I love the idea of a free market, one “...in which there is no economic intervention and regulation by the state, except to enforce private contracts and the ownership of property.” Unfortunately only the childlike, uneducated or the naive (um, like the Simpsons) would believe that the current and coming war for the digital living room is one which won’t see enormous political machinations. Especially since corporations are now people and can spend whatever they please to get whomever they want elected and thus get the votes for legislation in their best interests.
Unfortunately those best interests are rarely in line with startups, entrepreneurs or innovators threatening incumbents.

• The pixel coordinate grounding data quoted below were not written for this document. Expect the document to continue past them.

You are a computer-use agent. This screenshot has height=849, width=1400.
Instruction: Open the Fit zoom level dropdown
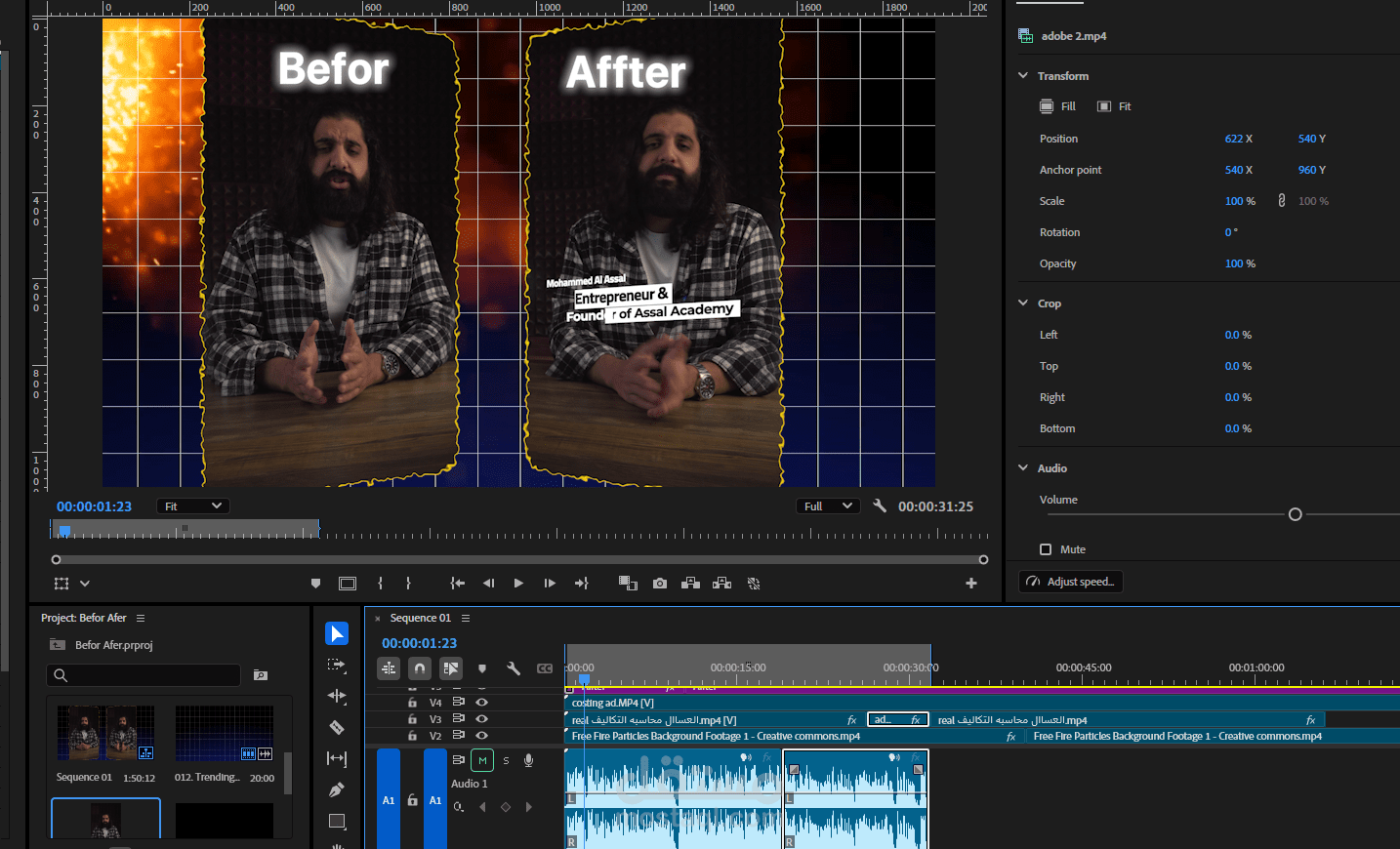pos(192,505)
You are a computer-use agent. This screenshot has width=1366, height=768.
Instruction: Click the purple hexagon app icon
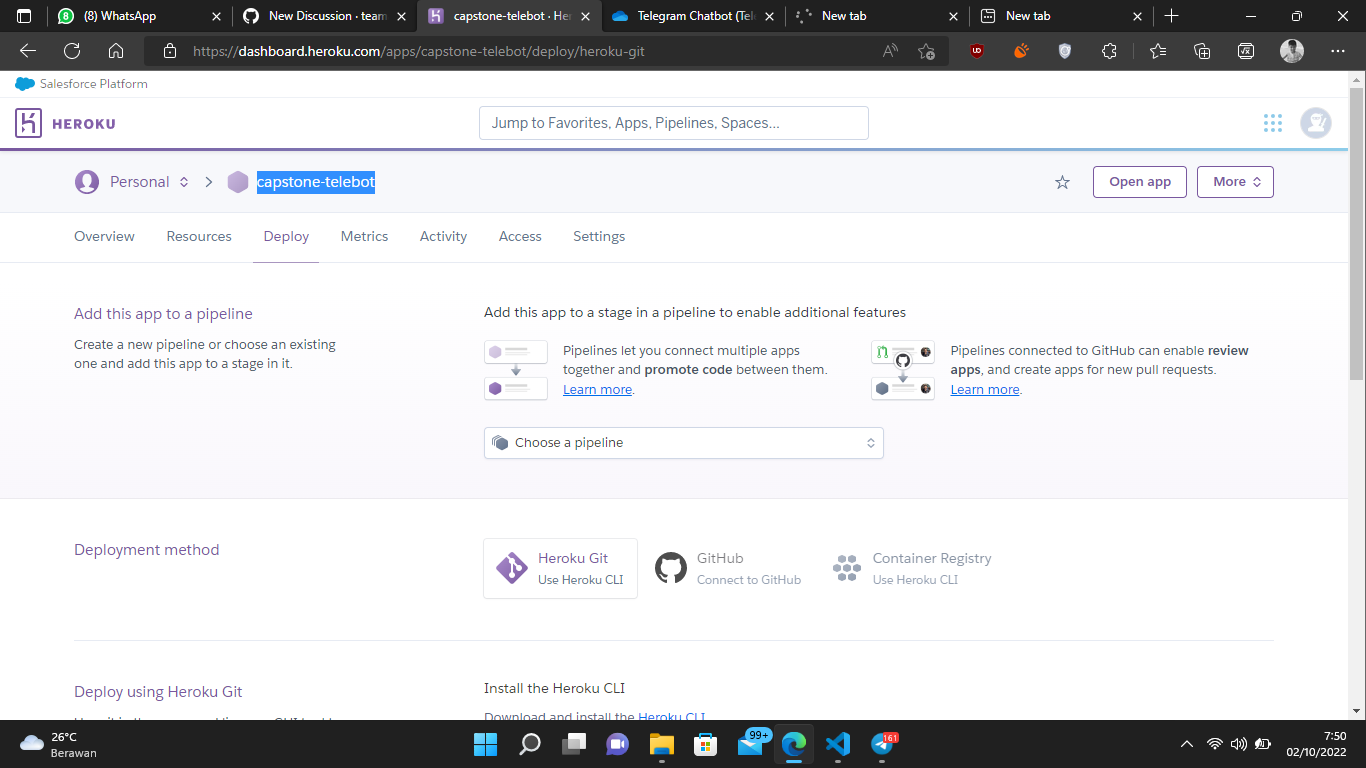(237, 181)
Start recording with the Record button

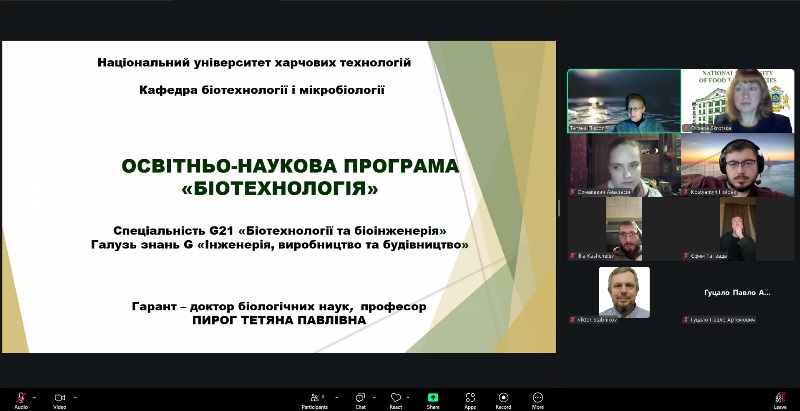[503, 397]
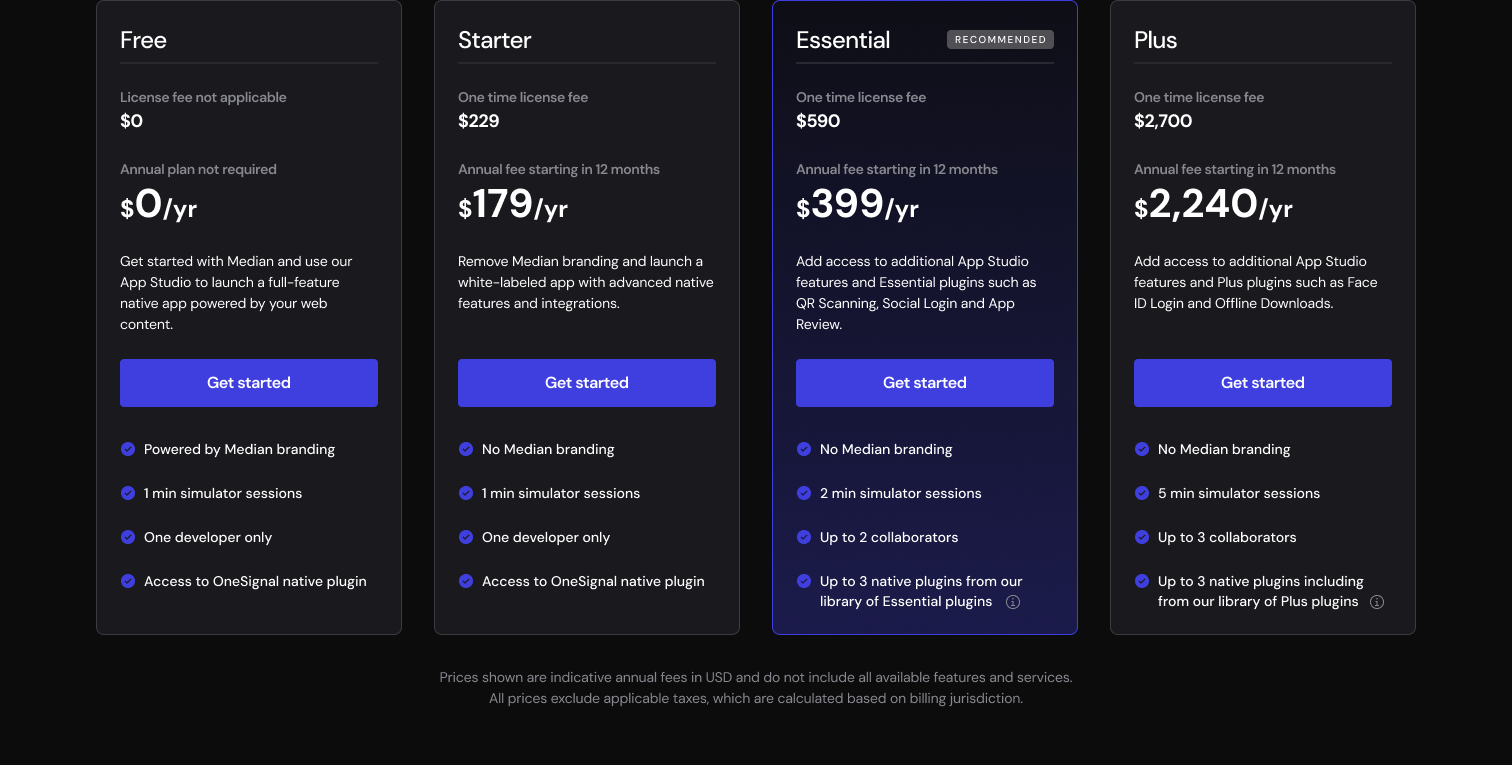Click info icon beside Essential plugins text

click(1013, 602)
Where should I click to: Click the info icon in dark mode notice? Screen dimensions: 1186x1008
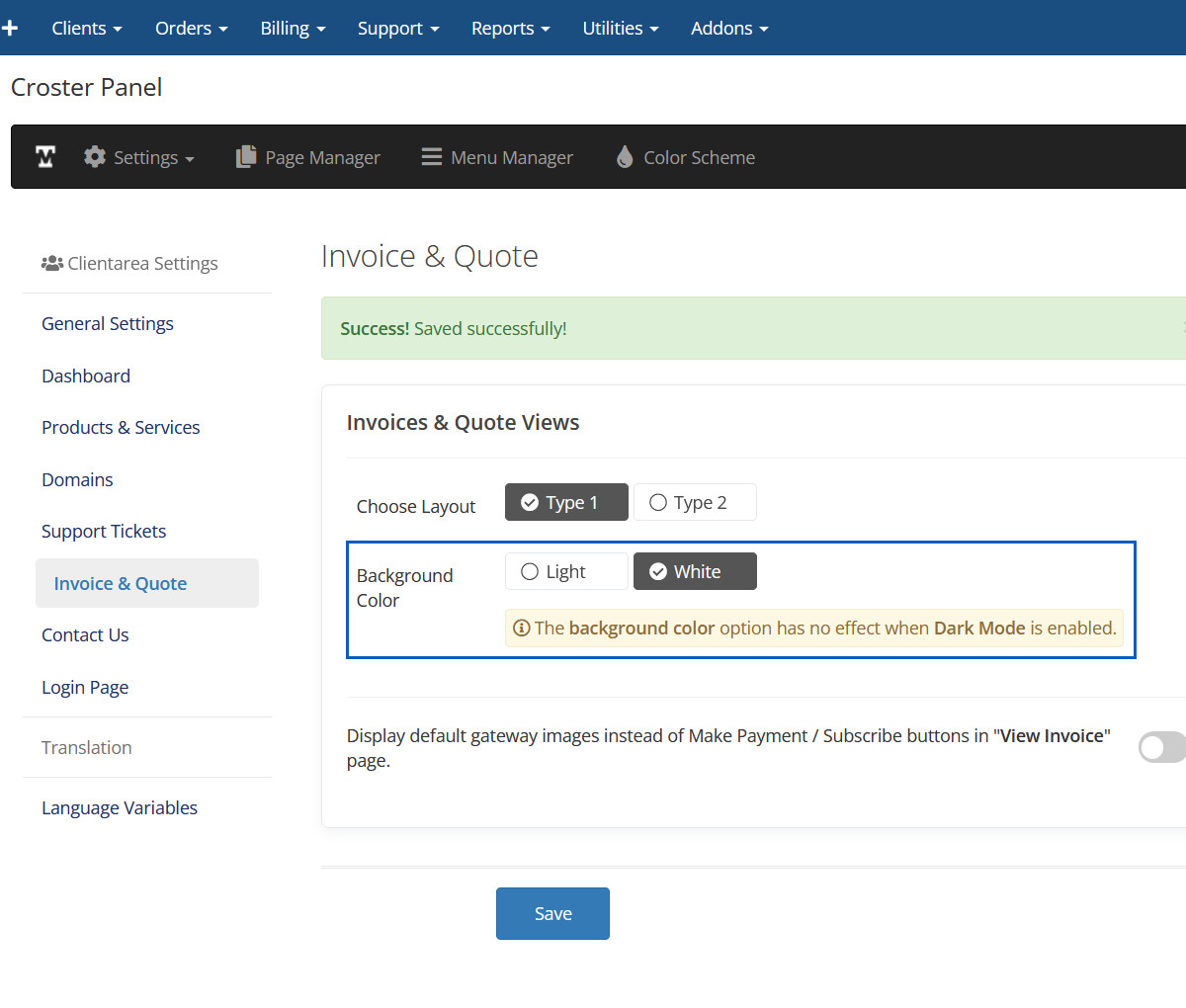521,629
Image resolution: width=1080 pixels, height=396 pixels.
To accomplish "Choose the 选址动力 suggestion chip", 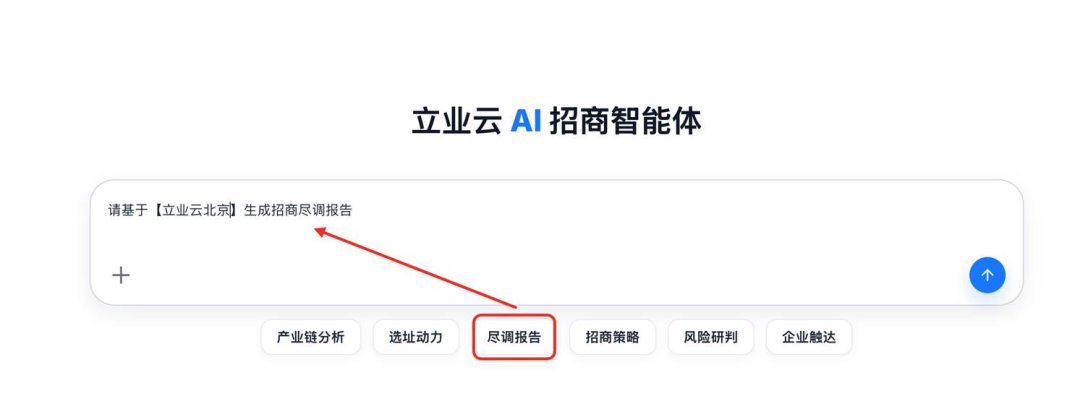I will [x=415, y=337].
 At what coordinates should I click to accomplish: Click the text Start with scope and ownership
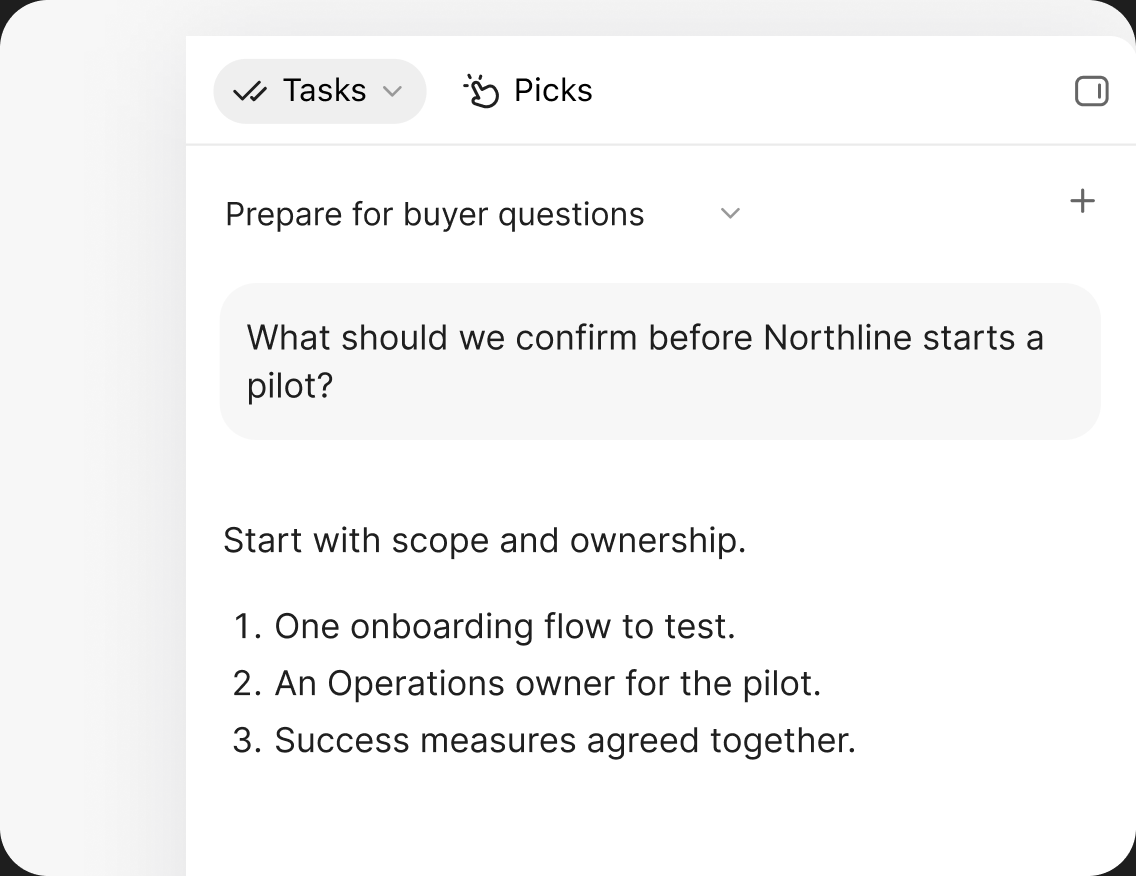(485, 541)
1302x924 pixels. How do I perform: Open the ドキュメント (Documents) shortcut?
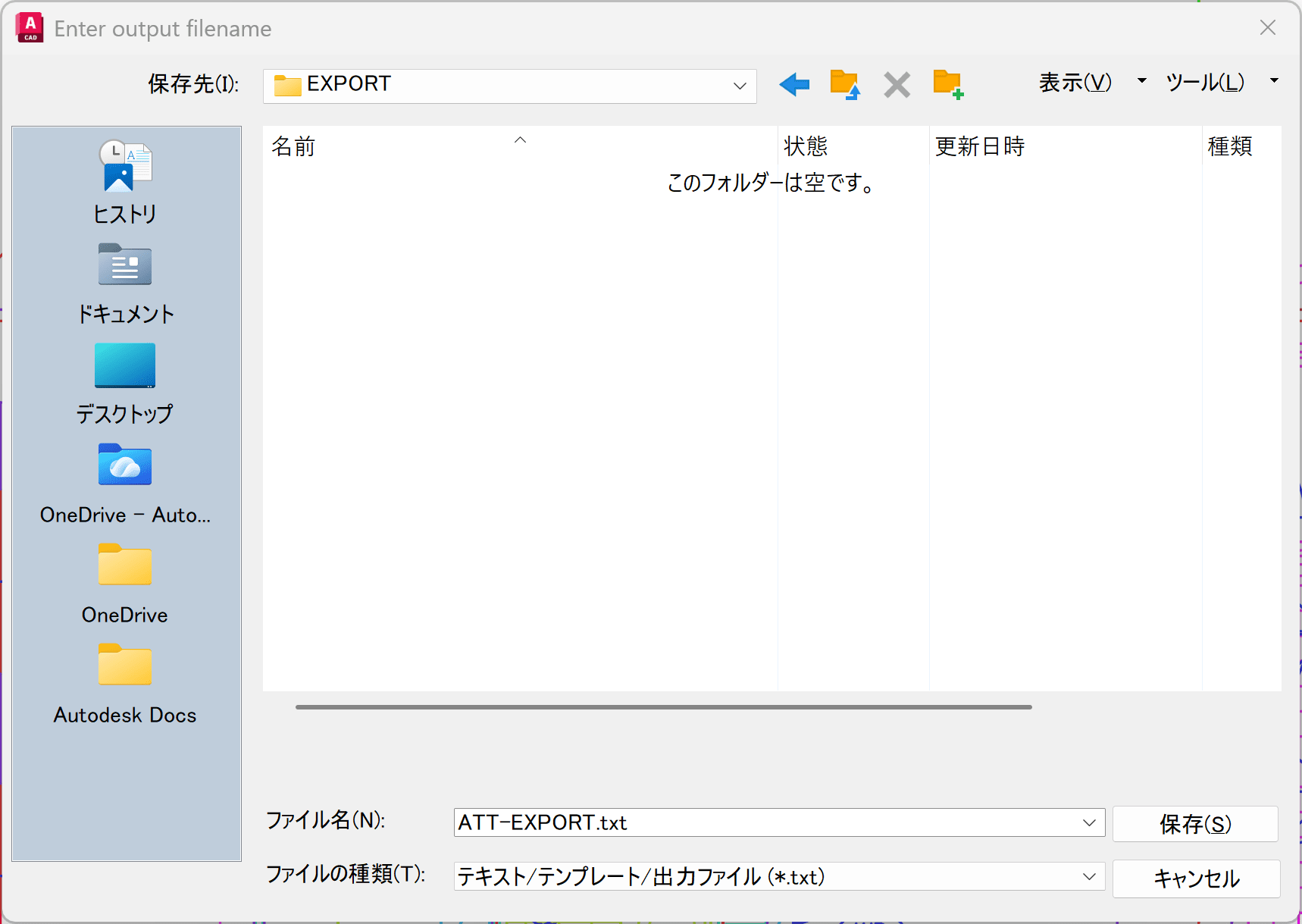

A friend of mine just sent me a link to the VC Fred Wilson’s article, “TV and the Digital Living Room,” and I was going to respond by email but realized that this was a post that had to be written. Fred pointed to an article by Mark Suster wherein Suster discusses “The Future of Television and the Digital Living Room.” In it Suster starts off with this and then details his Top Ten list of issues that form his perspective:
Nobody can predict 100% what the future of television will be so I won’t pretend that I know the answers. But I do know that it will form a huge basis of the future of the Internet, how we consume media, how we communicate with friends, how we play games and how we shop. Video will be inextricably linked to the future of the Internet and consumption between PCs, mobile devices and TVs will merge. Note that I didn’t say there will be total “convergence” — but I believe the services will inter-operate.
The digital living room battle will take place over the next 5-10 years, not just the next 1-2. But with the introduction of Apple TV, Google TV, the Boxee Box & other initiatives it’s clear that this battle will heat up in 2011. The following is not meant to be a deep dive but rather a framework for understanding the issues. This is where the digital media puck is going.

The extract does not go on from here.